Polynomial interpolation is a change of basis between two equivalent representations of the same polynomial: its values $\{f_j\}$ at $n+1$ nodes and its coefficients $\{c_j\}$ in some basis of $\mathbb{P}_n$ . The Vandermonde matrix is that change-of-basis map. In the monomial basis this map is catastrophically ill-conditioned. In the Lagrange basis it is the identity, but naive evaluation is unstable. The naive Lagrange evaluation and the Vandermonde linear solve are numerically unstable for moderate $n$ and are not the algorithms used in practice. The barycentric formula is.

The Interpolation Problem¶

Given $n+1$ distinct nodes $x_0 < x_1 < \cdots < x_n$ and values $f_0, \ldots, f_n$ , find a polynomial $p_n \in \mathbb{P}_n$ such that

p_n(x_j) = f_j, \qquad j = 0, 1, \ldots, n.

(1)

Theorem 1 (Existence and Uniqueness)

For any $n+1$ distinct nodes there exists a unique $p_n \in \mathbb{P}_n$ interpolating the data.

Proof 1

Three Bases for $\mathbb{P}_n$ ¶

Polynomials of degree $\le n$ form an $(n+1)$ -dimensional vector space. Picking a basis $\{\phi_0, \ldots, \phi_n\}$ writes every polynomial as $p_n(x) = \sum_j c_j\, \phi_j(x)$ . The interpolation conditions $p_n(x_i) = f_i$ then become a linear system $\Phi\, \mathbf{c} = \mathbf{f}$ where $\Phi_{ij} = \phi_j(x_i)$ . The cost of interpolation, its conditioning, and how easily we can extend it later all depend on which basis we pick. We discuss three.

Monomial basis¶

The basis you already know, $\{1, x, x^2, \ldots, x^n\}$ . The motivation is familiarity: every polynomial is written in this basis when you first meet it. The coefficients $c_j$ are then the usual coefficients of $x^j$ , and the values↔coefficients system $\Phi\, \mathbf{c} = \mathbf{f}$ takes the explicit form

\underbrace{\begin{pmatrix} 1 & x_0 & x_0^2 & \cdots & x_0^n \\ 1 & x_1 & x_1^2 & \cdots & x_1^n \\ \vdots & & & & \vdots \\ 1 & x_n & x_n^2 & \cdots & x_n^n \end{pmatrix}}_{V} \begin{pmatrix} c_0 \\ c_1 \\ \vdots \\ c_n \end{pmatrix} = \begin{pmatrix} f_0 \\ f_1 \\ \vdots \\ f_n \end{pmatrix}.

(2)

$V$ is the Vandermonde matrix. Each row records the powers of one node; each column records one monomial sampled at all nodes. The system is solvable whenever the nodes are distinct, but solving it is numerically a disaster: the condition number $\kappa(V)$ grows exponentially in $n$ .

import numpy as np
import matplotlib.pyplot as plt

ns = np.arange(4, 41, 2)
kappa_eq = []
kappa_ch = []
for n in ns:
    x_eq = np.linspace(-1, 1, n+1)
    x_ch = np.cos(np.pi * np.arange(n+1) / n)
    kappa_eq.append(np.linalg.cond(np.vander(x_eq, increasing=True)))
    kappa_ch.append(np.linalg.cond(np.vander(x_ch, increasing=True)))

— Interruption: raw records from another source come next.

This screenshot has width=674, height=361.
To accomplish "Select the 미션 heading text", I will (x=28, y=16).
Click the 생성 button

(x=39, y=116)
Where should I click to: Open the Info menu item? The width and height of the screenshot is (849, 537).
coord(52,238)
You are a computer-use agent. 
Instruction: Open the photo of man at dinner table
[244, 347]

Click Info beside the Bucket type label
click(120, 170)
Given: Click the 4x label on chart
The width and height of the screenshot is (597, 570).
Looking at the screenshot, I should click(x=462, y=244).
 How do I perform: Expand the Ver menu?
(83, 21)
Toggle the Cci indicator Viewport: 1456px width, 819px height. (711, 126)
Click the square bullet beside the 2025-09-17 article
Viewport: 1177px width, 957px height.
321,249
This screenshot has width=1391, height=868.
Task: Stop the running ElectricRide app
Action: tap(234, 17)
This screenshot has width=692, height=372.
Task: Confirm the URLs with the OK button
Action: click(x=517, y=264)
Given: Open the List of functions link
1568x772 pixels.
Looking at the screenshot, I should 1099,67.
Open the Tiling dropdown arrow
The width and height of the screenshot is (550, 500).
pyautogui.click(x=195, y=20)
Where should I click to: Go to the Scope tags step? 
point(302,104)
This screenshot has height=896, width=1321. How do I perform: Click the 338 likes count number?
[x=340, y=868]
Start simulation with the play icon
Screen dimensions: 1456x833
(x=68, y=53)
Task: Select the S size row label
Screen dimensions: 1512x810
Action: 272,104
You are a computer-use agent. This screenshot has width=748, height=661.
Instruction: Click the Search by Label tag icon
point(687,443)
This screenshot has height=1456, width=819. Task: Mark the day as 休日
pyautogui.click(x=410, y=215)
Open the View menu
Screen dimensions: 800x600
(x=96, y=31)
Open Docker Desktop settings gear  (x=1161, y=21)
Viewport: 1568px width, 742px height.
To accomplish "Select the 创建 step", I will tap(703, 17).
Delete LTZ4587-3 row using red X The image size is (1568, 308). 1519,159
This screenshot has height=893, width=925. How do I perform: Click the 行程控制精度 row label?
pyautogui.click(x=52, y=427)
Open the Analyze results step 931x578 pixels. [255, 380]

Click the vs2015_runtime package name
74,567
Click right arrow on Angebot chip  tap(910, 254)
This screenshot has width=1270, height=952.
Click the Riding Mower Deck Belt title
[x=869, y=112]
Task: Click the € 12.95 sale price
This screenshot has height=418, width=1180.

fig, ax = plt.subplots(figsize=(7, 4.2))
ax.semilogy(ns, kappa_eq, 'o-', label='equispaced nodes')
ax.semilogy(ns, kappa_ch, 's-', label='Chebyshev nodes')
ax.axhline(1/np.finfo(float).eps, color='k', ls=':', alpha=0.6,
           label=r'$1/\varepsilon_{\mathrm{mach}}$')
ax.set_xlabel('$n$')
ax.set_ylabel(r'$\kappa(V)$')
ax.set_title('Vandermonde condition number')
ax.legend()
plt.tight_layout()
plt.show()

For equispaced nodes $\kappa(V)$ blows past $1/\varepsilon_{\text{mach}}$ already by $n \approx 25$ . Solving $V\mathbf{c} = \mathbf{f}$ via a general linear solver in double precision then loses essentially all significant digits. Chebyshev nodes (anticipated in Where to Place the Nodes) help, but even then $\kappa(V)$ grows.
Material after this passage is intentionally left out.